The structural basis for biological signaling, regulation, and specificity in the growth hormone-prolactin system of hormones and receptors.

The pituitary hormones growth hormone (GH), prolactin (PRL) and placental lactogen (PL), are members of an extensive cytokine superfamily of hormones and receptors that share many of the same general structure-function relationships in expressing their biological activities. The biology of the pituitary hormones involves a very sophisticated interplay of cross-reactivity and specificity. Biological activity is triggered via a hormone-induced receptor homodimerization process that is regulated by tertiary features of the hormone. These hormones have an asymmetric four alpha-helical bundle structure that gives rise to two receptor binding sites that have distinctly different topographies and electrostatic character. This feature plays an important role in the regulation of these systems by producing binding surfaces with dramatically different binding affinities to the receptor extracellular domains (ECD).
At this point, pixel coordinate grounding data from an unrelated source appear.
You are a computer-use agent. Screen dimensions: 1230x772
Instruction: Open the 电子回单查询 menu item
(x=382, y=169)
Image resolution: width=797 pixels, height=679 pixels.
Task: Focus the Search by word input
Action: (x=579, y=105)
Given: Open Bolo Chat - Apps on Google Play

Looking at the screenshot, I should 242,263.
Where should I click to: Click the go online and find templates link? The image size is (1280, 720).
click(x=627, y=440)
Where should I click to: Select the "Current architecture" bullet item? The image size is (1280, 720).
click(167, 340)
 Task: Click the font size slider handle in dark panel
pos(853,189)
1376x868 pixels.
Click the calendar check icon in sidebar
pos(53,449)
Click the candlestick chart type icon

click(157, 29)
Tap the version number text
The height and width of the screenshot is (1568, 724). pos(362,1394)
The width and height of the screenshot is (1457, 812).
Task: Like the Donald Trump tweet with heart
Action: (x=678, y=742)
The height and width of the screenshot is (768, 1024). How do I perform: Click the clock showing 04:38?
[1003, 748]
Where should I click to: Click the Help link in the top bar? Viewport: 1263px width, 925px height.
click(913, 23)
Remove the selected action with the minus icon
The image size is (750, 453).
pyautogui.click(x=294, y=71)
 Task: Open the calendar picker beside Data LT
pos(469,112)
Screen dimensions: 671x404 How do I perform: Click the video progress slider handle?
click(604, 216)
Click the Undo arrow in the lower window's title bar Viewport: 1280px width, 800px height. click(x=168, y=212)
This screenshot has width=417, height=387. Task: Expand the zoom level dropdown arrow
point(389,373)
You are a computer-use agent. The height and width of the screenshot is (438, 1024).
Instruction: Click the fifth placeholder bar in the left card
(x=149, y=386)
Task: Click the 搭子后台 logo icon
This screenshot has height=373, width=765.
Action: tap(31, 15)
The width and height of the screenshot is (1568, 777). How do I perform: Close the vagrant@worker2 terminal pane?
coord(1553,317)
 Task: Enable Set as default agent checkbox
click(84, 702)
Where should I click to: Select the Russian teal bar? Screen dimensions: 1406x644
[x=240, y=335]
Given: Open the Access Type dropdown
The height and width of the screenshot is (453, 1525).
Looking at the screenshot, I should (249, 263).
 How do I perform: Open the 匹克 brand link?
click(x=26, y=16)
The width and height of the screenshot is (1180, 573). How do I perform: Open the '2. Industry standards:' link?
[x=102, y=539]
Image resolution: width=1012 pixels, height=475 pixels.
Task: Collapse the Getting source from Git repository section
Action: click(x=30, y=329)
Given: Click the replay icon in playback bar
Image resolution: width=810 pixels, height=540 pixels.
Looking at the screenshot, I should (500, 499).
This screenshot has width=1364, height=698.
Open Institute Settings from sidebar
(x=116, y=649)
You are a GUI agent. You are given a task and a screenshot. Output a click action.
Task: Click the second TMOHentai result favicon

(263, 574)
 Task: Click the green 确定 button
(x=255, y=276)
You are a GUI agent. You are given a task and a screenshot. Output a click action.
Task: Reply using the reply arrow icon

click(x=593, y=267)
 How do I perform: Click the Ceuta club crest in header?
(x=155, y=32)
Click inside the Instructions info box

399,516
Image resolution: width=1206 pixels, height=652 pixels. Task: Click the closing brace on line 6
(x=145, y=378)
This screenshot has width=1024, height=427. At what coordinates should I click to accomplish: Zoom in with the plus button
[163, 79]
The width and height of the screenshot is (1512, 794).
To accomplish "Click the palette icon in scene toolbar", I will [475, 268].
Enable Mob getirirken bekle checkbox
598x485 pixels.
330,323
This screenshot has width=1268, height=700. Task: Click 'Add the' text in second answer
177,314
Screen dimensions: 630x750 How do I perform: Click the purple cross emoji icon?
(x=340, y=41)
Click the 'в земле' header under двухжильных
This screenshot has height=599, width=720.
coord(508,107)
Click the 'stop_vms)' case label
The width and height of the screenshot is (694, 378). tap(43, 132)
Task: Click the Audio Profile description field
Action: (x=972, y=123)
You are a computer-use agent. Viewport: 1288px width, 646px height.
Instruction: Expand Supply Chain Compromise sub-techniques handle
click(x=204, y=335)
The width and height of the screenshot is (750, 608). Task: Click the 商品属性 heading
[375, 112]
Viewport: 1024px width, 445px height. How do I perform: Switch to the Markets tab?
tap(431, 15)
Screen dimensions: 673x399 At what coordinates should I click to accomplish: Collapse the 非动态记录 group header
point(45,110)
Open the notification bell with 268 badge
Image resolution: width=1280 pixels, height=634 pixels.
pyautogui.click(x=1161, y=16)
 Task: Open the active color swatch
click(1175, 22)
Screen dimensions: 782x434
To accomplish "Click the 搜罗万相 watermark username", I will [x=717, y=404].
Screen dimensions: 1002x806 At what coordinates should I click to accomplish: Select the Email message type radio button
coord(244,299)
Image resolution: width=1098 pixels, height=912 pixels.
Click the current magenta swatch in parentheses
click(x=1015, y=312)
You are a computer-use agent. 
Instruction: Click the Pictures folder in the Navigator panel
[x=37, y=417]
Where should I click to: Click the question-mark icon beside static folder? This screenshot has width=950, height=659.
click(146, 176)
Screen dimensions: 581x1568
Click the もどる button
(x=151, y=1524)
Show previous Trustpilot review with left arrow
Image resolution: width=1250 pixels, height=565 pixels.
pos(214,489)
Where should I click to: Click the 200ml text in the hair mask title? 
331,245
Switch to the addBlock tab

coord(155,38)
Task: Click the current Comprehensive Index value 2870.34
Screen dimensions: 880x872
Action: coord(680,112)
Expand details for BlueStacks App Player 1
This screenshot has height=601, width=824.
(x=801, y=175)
As a consequence, the signaling complexes for systems that activate through receptor homodimerization are formed in a controlled sequential step-wise manner. Extensive biochemical and biophysical characterization of the two hormone-receptor interfaces indicate that the energetic properties of the two binding sites are fundamentally different and that the receptor shows extraordinary conformational plasticity to mate with the topographically dissimilar sites on the hormone. An unexpected finding has been that the two hormone binding sites are allosterically coupled; a certain set of mutations in the higher affinity site can produce both conformational and energetic effects in the lower affinity site. These effects are so large that at some level they must have played some role in the evolution of the molecule.